> _Data under study_:
┄┄┄┄┄┄┄┄┄┄
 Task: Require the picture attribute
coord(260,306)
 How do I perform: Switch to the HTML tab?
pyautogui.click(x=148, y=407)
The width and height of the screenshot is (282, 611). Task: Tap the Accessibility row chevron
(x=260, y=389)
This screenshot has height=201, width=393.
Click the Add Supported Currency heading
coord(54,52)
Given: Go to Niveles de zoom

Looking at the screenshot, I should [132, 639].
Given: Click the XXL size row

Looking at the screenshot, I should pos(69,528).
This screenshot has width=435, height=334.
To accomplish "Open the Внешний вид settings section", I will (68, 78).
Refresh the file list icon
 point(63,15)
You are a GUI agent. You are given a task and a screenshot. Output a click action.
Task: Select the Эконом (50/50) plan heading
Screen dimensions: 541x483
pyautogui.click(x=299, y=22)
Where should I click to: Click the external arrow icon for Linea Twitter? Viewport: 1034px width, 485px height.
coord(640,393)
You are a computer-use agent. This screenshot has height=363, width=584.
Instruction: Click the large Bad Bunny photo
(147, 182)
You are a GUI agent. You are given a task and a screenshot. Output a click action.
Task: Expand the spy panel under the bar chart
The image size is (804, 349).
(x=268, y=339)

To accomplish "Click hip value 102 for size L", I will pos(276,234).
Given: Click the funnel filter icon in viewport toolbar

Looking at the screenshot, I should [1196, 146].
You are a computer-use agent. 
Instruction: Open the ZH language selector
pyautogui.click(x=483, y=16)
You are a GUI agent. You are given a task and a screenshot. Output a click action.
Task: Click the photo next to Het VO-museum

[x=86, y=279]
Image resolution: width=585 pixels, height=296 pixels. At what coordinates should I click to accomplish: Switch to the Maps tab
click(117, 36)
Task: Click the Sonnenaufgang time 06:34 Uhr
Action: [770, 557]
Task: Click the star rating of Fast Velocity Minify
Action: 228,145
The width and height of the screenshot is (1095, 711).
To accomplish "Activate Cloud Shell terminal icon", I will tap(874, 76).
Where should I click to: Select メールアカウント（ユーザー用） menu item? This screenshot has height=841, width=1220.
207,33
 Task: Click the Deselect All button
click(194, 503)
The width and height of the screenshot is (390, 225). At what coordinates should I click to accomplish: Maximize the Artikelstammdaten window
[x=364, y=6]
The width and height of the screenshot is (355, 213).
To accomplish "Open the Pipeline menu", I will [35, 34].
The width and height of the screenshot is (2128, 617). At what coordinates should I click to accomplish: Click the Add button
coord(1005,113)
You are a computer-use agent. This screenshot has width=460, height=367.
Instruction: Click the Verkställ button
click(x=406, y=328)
┄┄┄┄┄┄┄┄┄┄
> _Problem statement_: Go through the records above and copy each line where "will" is found.

> _Result of the task_:
To accomplish "Open the Внешний вид settings section", I will (68, 78).
To accomplish "Click hip value 102 for size L", I will pos(276,234).
To accomplish "Activate Cloud Shell terminal icon", I will tap(874, 76).
To accomplish "Open the Pipeline menu", I will [35, 34].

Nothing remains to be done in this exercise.